I cried when he delivered a Keynote speech while representing the British delegation which I was part of in Virginia, USA.  Glen connected with the audience and brought a unity in the room which is very rare, even in business Americans can’t help asking about the Royals or the fog, but Glen bridged the Gap, presenting the delegation as the finest Black entrepreneurs in Britain and we were part of a dream team, ushered in and out of meetings, receptions and dinners.

It was awesome. Not just because we were representing the UK, but because we were representing ourselves.At the heart of Glen’s life is his family, his dog Ella a prize winning Staffordshire bull terrier and his love of Jamaican Studio1 music.  Glen also a musician, has a strong appreciation for old school music of his time.With BET as his prime client, Glen pushes the boundaries of the International time zone, being abreast of everything media and by the time his colleagues in the US had called him to share of the death of the late Whitney Houston, Glen was already aware.  Living the dream between the US and UK, Glen is often literally seeing the best of both worlds in any given week.Glen in North Carolina University

I have great admiration for a man who knows his roots, does the work and holds down commitment to building a long legacy few people have done in his position.

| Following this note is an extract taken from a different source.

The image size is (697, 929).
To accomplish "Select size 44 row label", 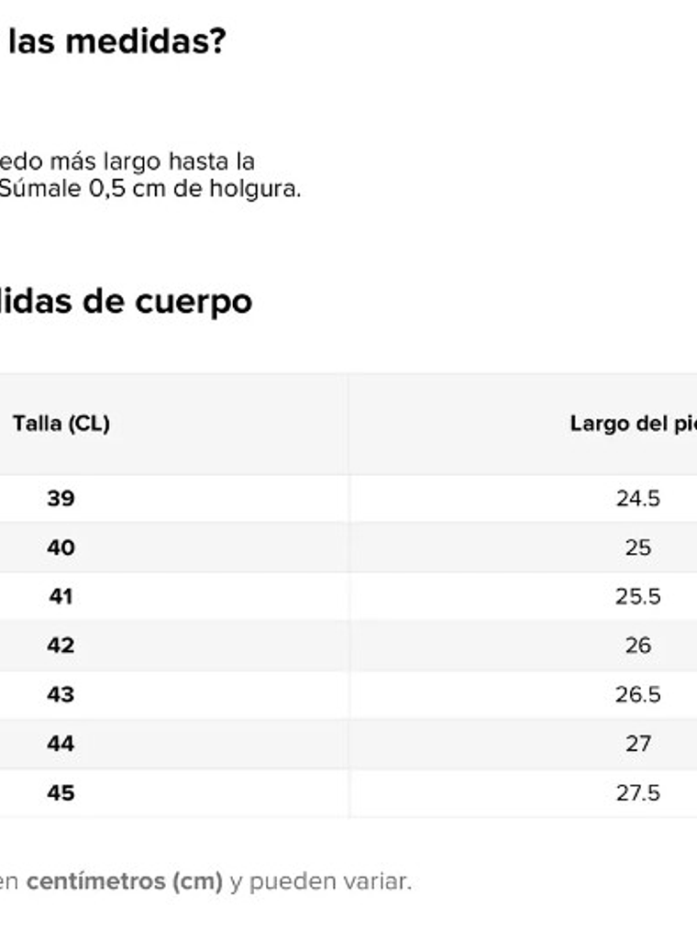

I was able to grab Glen for a very quick chat;

Comparing to your upbringing in Georgetown, St Vincent to the UK, what lessons can be learnt in terms of education and respect of our youth?

Simply put: ones’ capacity to bask in the glory of our (African) regal history. If you feel like a King then that imposes a lifetime behavioural pattern that is mostly fearless in pursuit of Glory matched only by my childlike curiosity for asking questions and seeking answers.

There will be a generation of young people who do not know the original great artists; will our music legacy be as strong in years to come with Media channels that include our diversity such as BET?

Difficult one; as a parent I pretend to care about what my teenage children are playing on their IPod’s. As an individual, I start with Louis Armstrong 1932 and finish somewhere between Studio 1 and Sparrow. As strategist behind a global media network such as BET Networks, I’m very interested on who makes the money and helps pay my cheque.

When you travel, do you find that many other Americans know of studio 1 music?

Only the ones that have a relationship with Jamaicans.

Who is your hero?

Marcus Garvey and Fanny Lou Hamer

If you could have relived any moment in time and actually been there where would it be and when?

Probably Harlem in the 1920’s and at the final whistle when Tottenham Hotspur won the double in 1961/62

Did the American’s understand our riots?  Do you think as a society we did?

Americans are familiar with inner-city riots. Whether they understood it is quite another matter. Frankly, I’m not sure I understood it.